▸ WRITTEN TASK 1
From the listing below, reproduce word for word the lines from the one containing "This screenshot has width=1456, height=819." up to and including the one containing "This screenshot has height=819, width=1456. What". Omit the pictures from your copy.

▸ PASSAGE SHOWN
◇ ◇ ◇ ◇ ◇

On 31 July 2014 14:44, Ryan Harkin ryan.harkin@linaro.org wrote:
Hi there,
Do any of you fine people fancy talking to Liam at ARM about how to get a new board set up in LAVA and about what he has to do?
You can go direct to him or I can loop you into the email chain if you let me know who to put in the firing line ;-)
The linaro-validation mailing list is the best place: Linaro Validation linaro-validation@lists.linaro.org http://lists.linaro.org/mailman/listinfo/linaro-validation.
Hi Ryan, apologies I know you’re probably not the right person, but I’m hoping you can put us in contact with the right guy.
... mailing list.
What I wanted to know (any maybe use TC2 as an example) is what s/w is required to me running on a target platform for LAVA to work?
Do you need Linux running, do you need DVFS, power gating supported etc.
LAVA being written by Linaro is heavily based around the Linux kernel, so a kernel image with a CI loop outside LAVA to build new kernels is going to be the first thing. DVFS is not required, unless if the test writer (you) is going to want results relating to DVFS. Similar with power gating. Hardware wise, a serial connection is absolute - and it needs to not be interrupted or cause bootloader interference when the board is hard reset remotely. (LAVA will pull the power without warning and without using any on-board support from time to time. The board must react smoothly to these resets.) If all you are doing is booting a kernel, that is all that LAVA stipulates. To do more complex testing, some amount of writeable media connectivity, working ethernet support, a distribution with POSIX compatibility and a command line shell are going to be useful. LAVA developers don't write the tests for the boards in LAVA, those will need to be designed and tested by whoever wants the test results. Everything else that may become necessary is down to what tests need to run on the board.
Hi Liam,
If I understand correctly, you’re asking what needs to be on the target device.
For Versatile Express platforms we have usually run them as what we call “LAVA Master Image” type devices. What this essentially means is that there is a known good bootable image and rootfs on some external storage. Test images are then deployed to test boot and test rootfs partitions by LAVA. Look in git://git.linaro.org/lava/master-image-scripts.git to see how we create master images, and look for the lava-partiton-disk script which gets run the first time a master image is booted.

◇ ◇ ◇ ◇ ◇

▸ SUPPLIED INFORMATION
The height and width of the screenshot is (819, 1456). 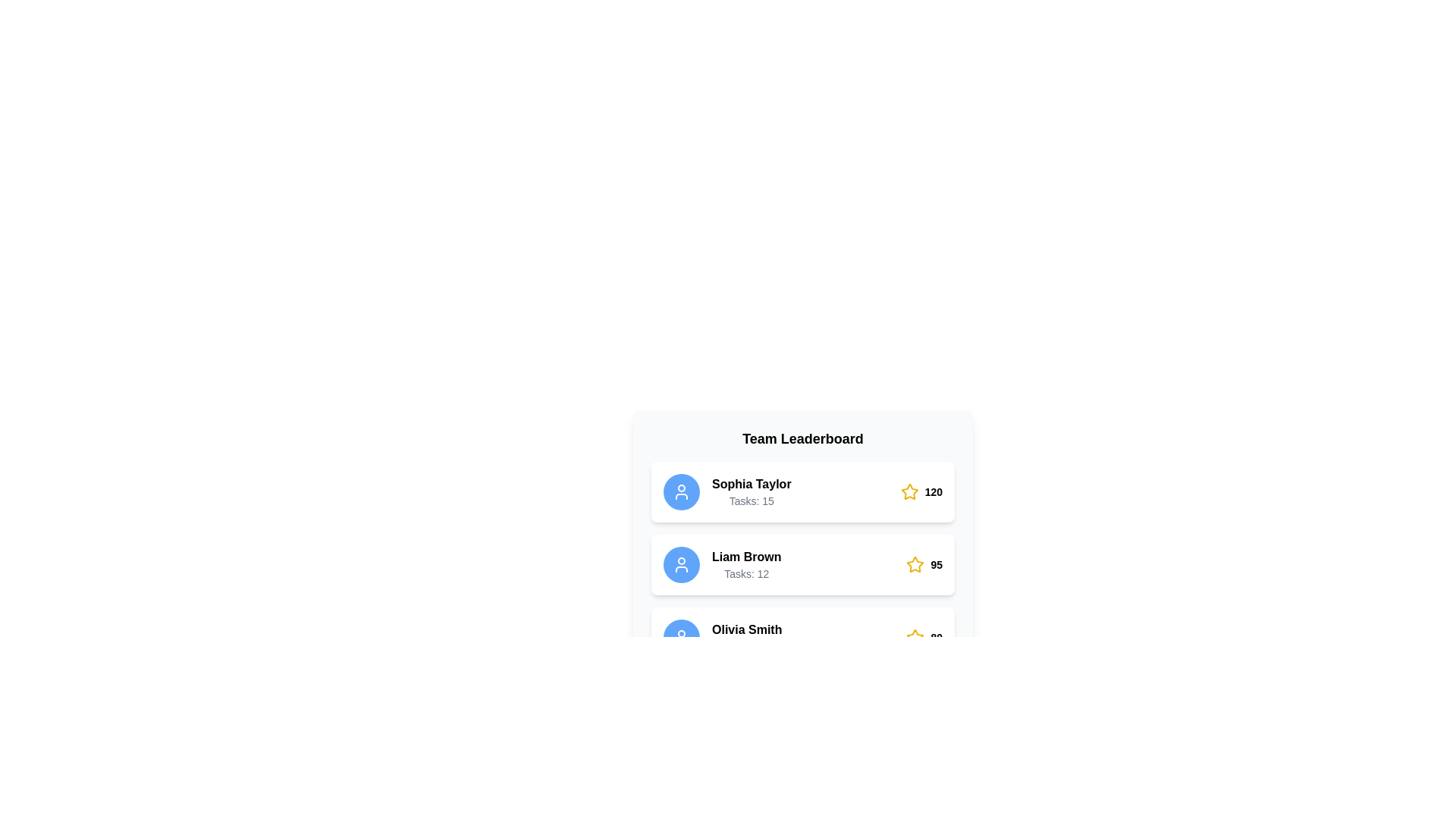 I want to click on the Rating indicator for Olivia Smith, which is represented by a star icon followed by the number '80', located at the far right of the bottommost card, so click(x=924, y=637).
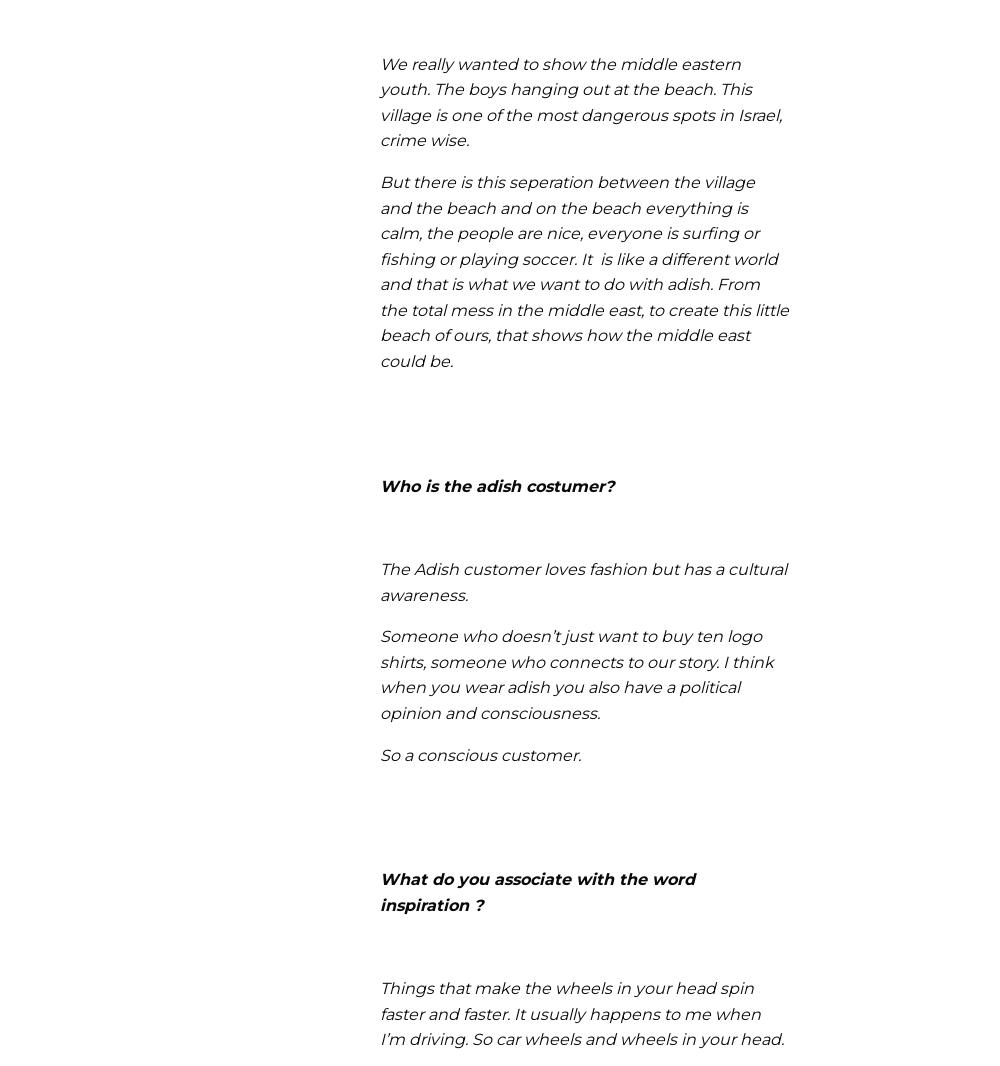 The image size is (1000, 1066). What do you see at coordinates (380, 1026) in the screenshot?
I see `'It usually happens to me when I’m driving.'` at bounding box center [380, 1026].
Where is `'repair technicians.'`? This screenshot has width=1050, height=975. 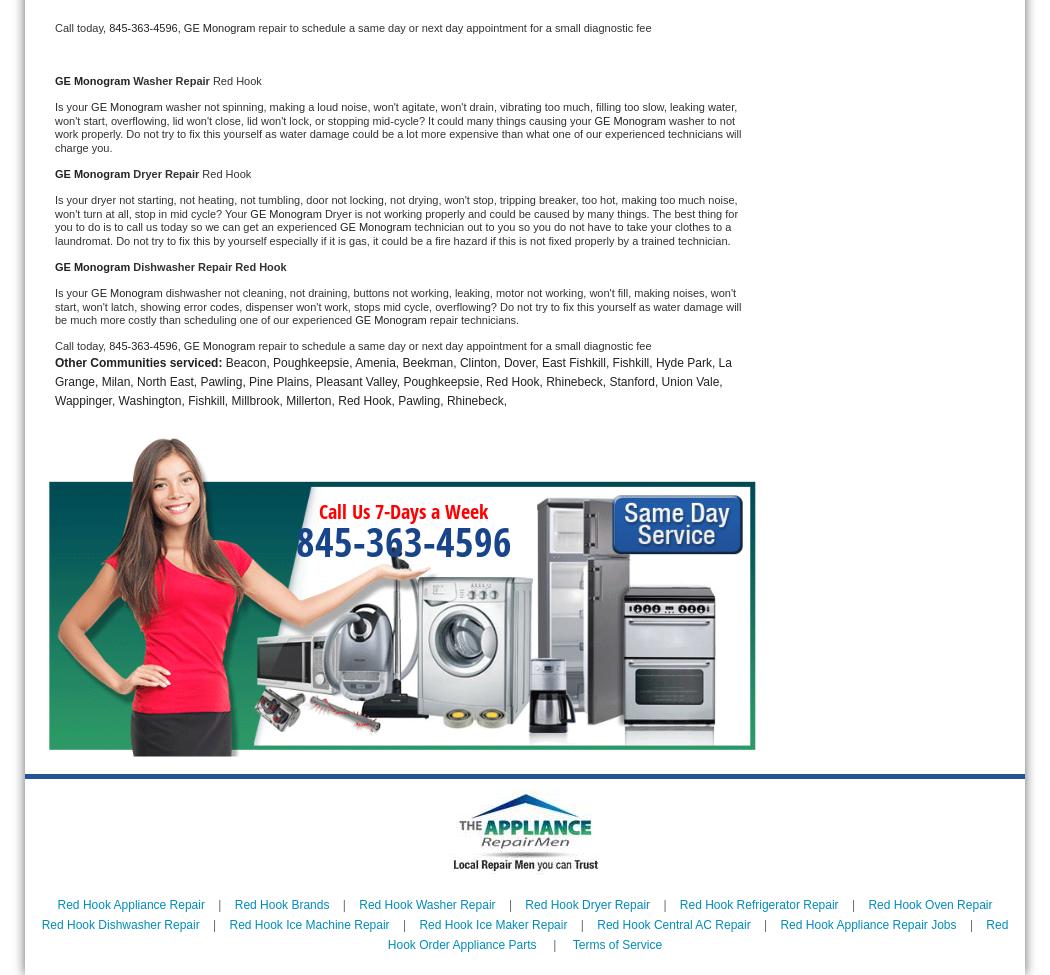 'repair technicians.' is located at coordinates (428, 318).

◇ ◇ ◇ ◇ ◇

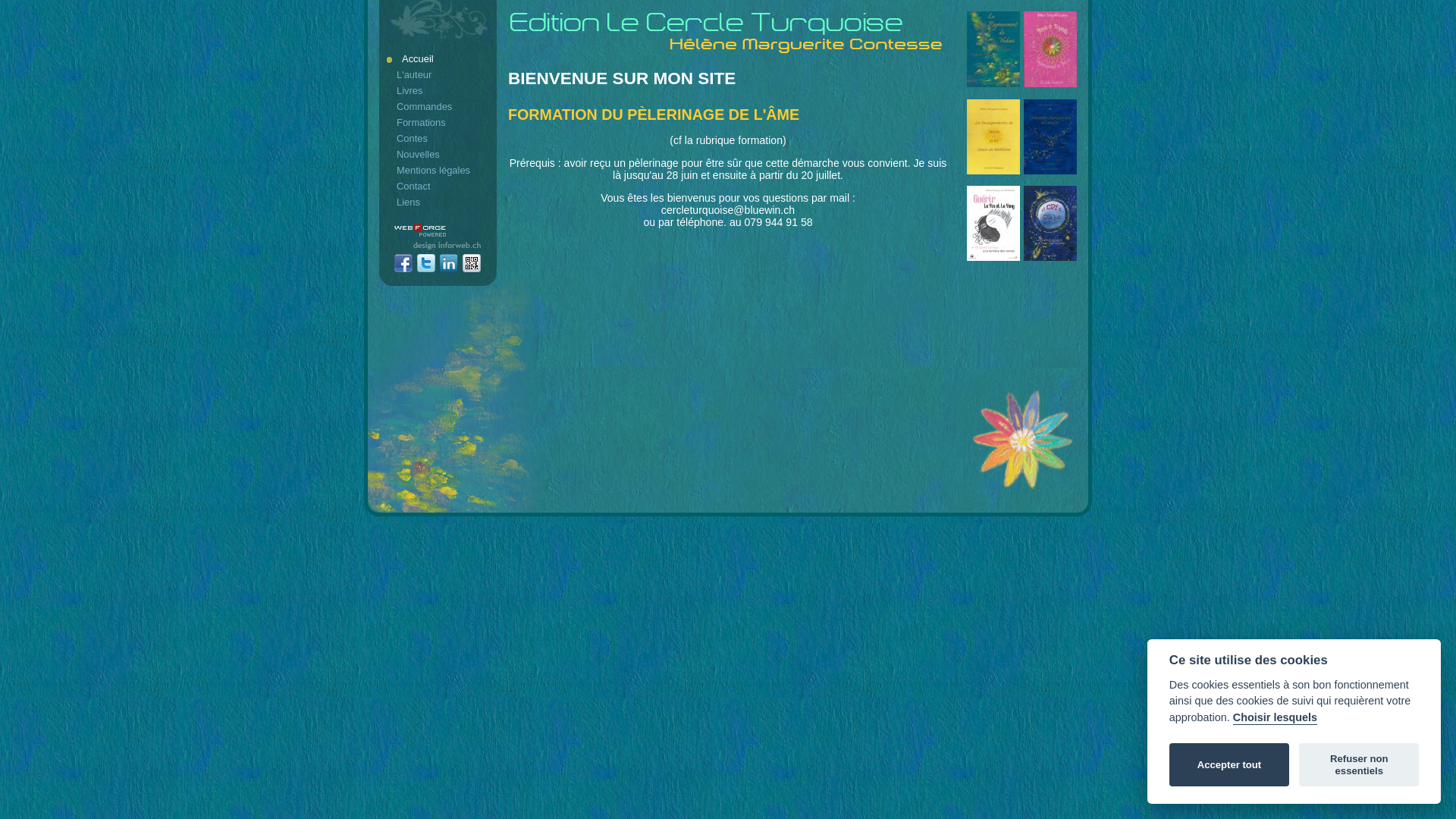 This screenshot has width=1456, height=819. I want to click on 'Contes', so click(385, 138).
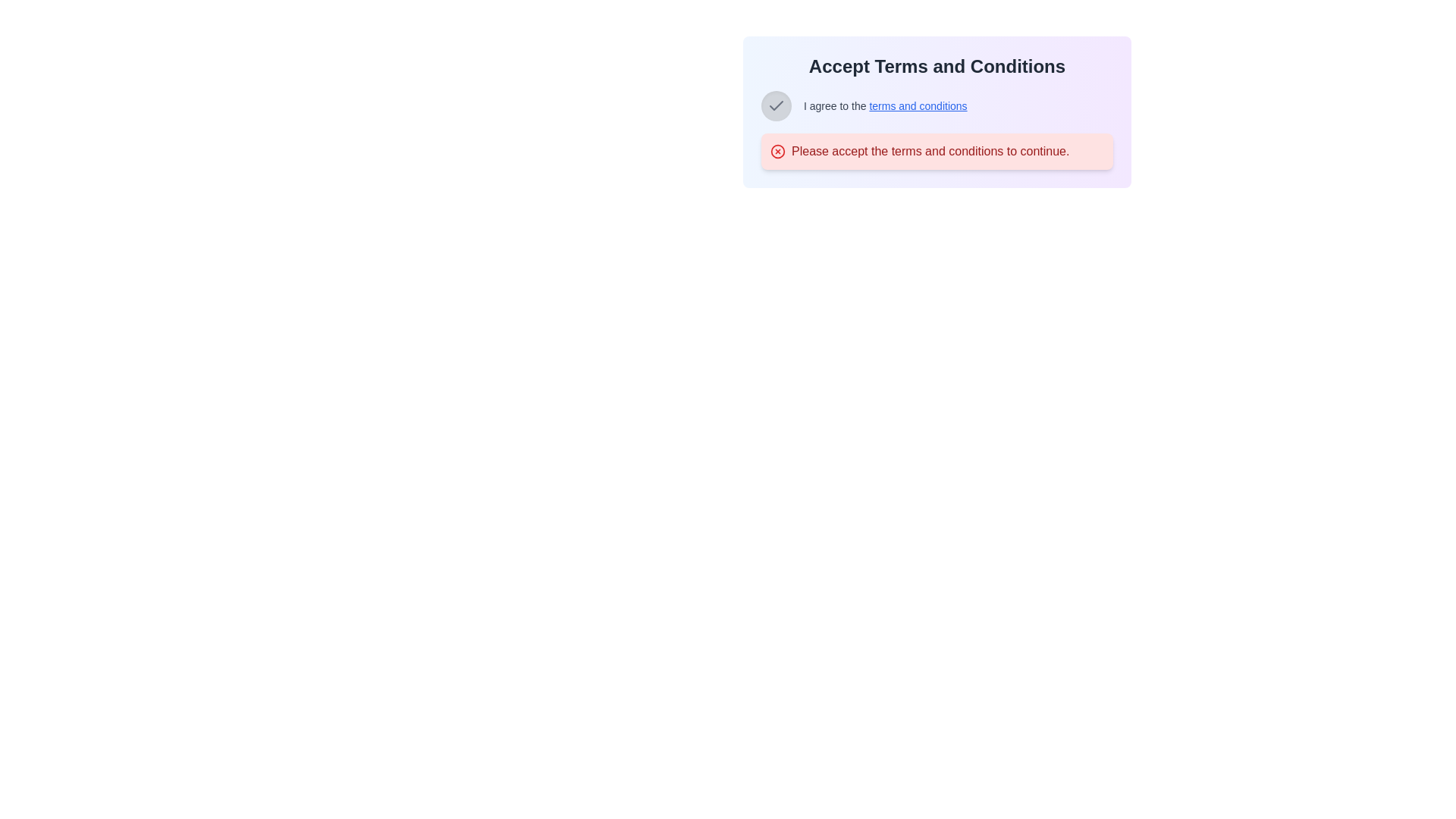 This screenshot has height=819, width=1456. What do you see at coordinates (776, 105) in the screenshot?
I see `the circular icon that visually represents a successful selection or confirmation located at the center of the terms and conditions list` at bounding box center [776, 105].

◇ ◇ ◇ ◇ ◇

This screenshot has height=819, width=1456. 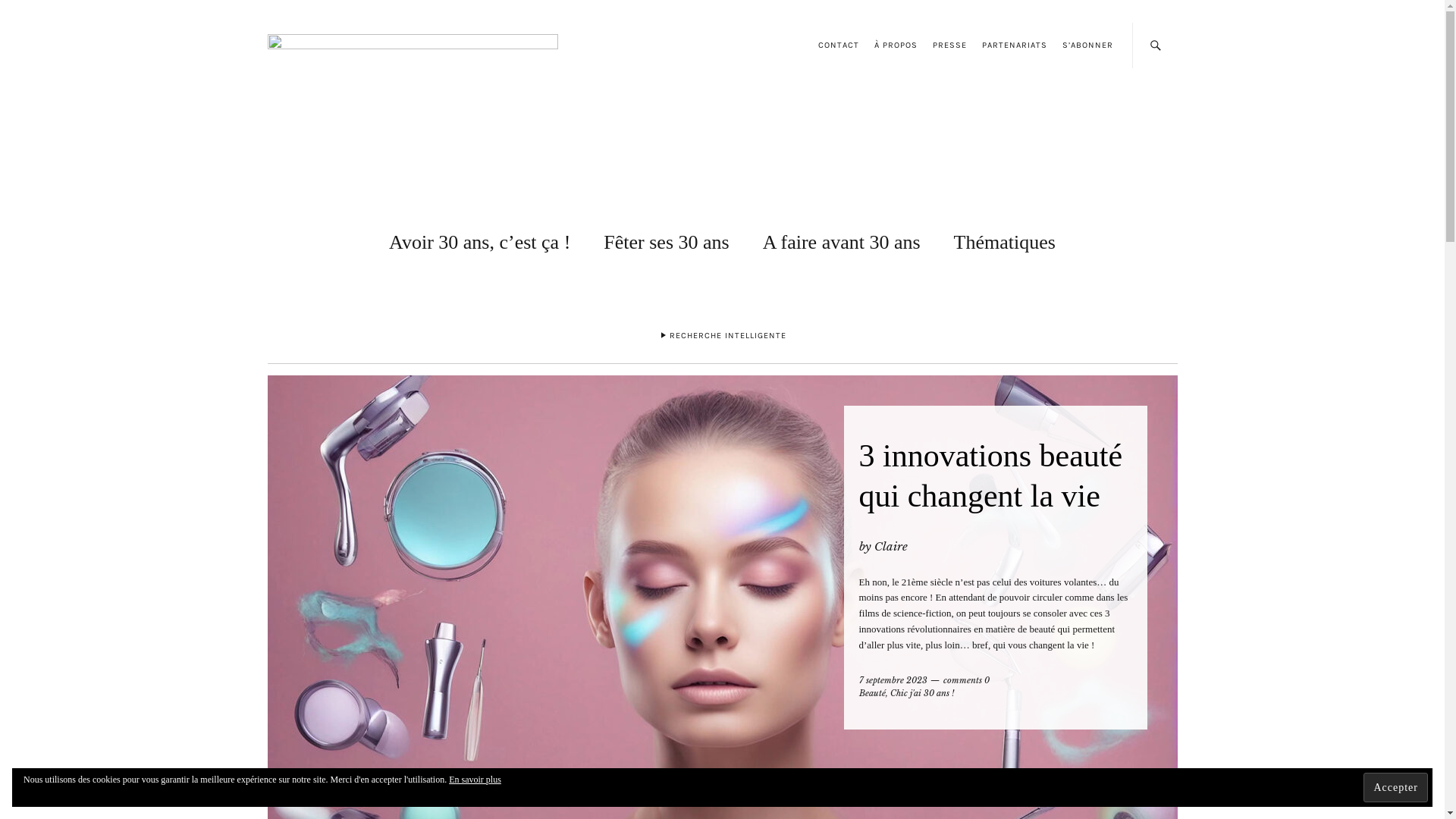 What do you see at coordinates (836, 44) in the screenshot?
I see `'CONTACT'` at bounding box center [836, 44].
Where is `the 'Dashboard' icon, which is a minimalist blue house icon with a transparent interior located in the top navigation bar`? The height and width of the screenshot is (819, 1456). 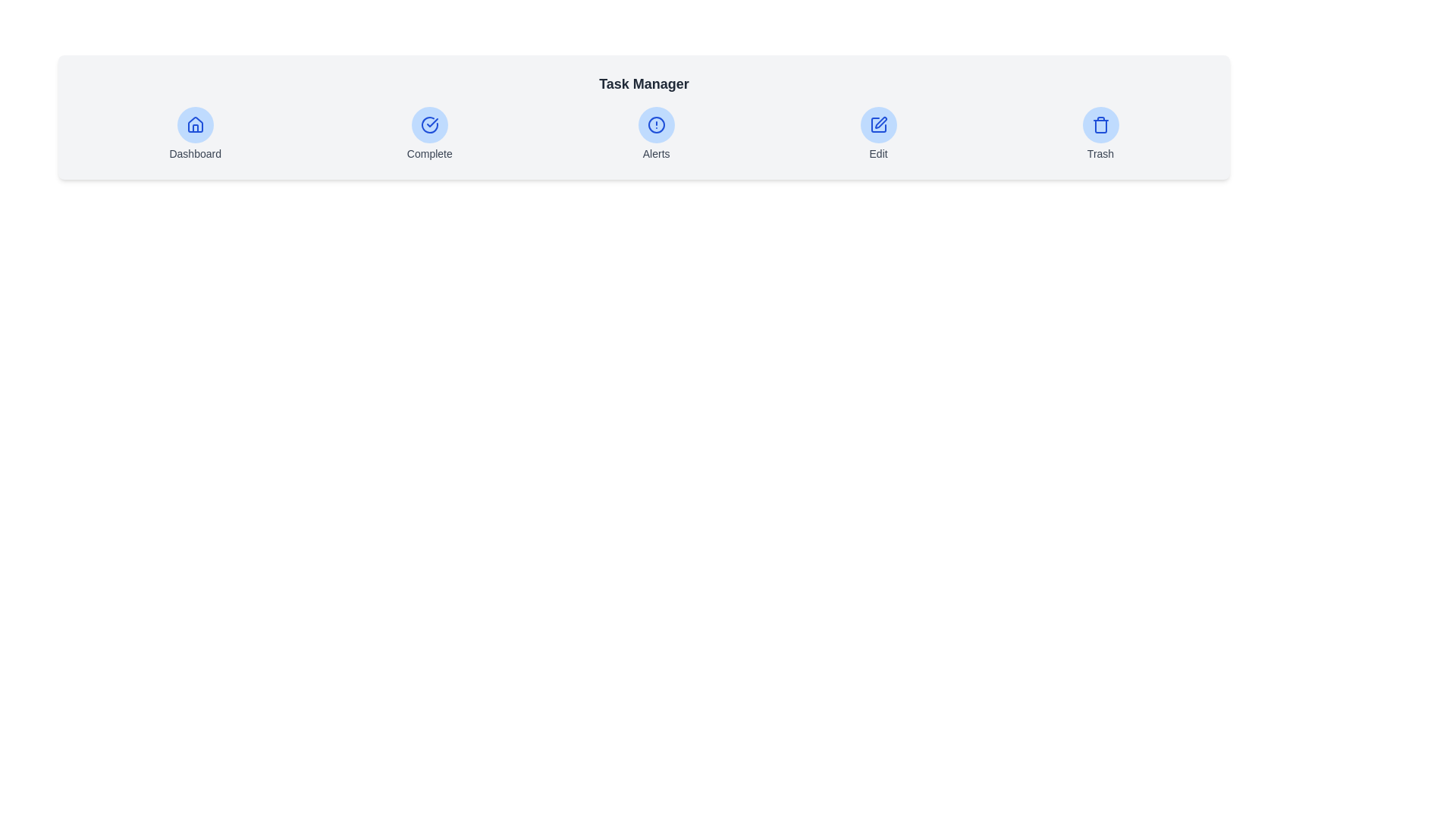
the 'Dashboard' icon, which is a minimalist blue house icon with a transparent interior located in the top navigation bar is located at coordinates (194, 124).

◇ ◇ ◇ ◇ ◇

▸ WRITTEN TASK 2
Using the LAVA mailing-list thread, answer these:
(a) Which mailing list is called the best place for the discussion?
(b) What hardware connection is described as absolute?
(c) As what type of devices have Versatile Express platforms usually been run?

▸ WRITTEN ANSWER 1
 This screenshot has width=1456, height=819. I want to click on 'Contes', so click(385, 138).
 This screenshot has height=819, width=1456. What do you see at coordinates (776, 105) in the screenshot?

▸ WRITTEN ANSWER 2
(a) The linaro-validation mailing list (linaro-validation@lists.linaro.org).
(b) A serial connection.
(c) As "LAVA Master Image" type devices.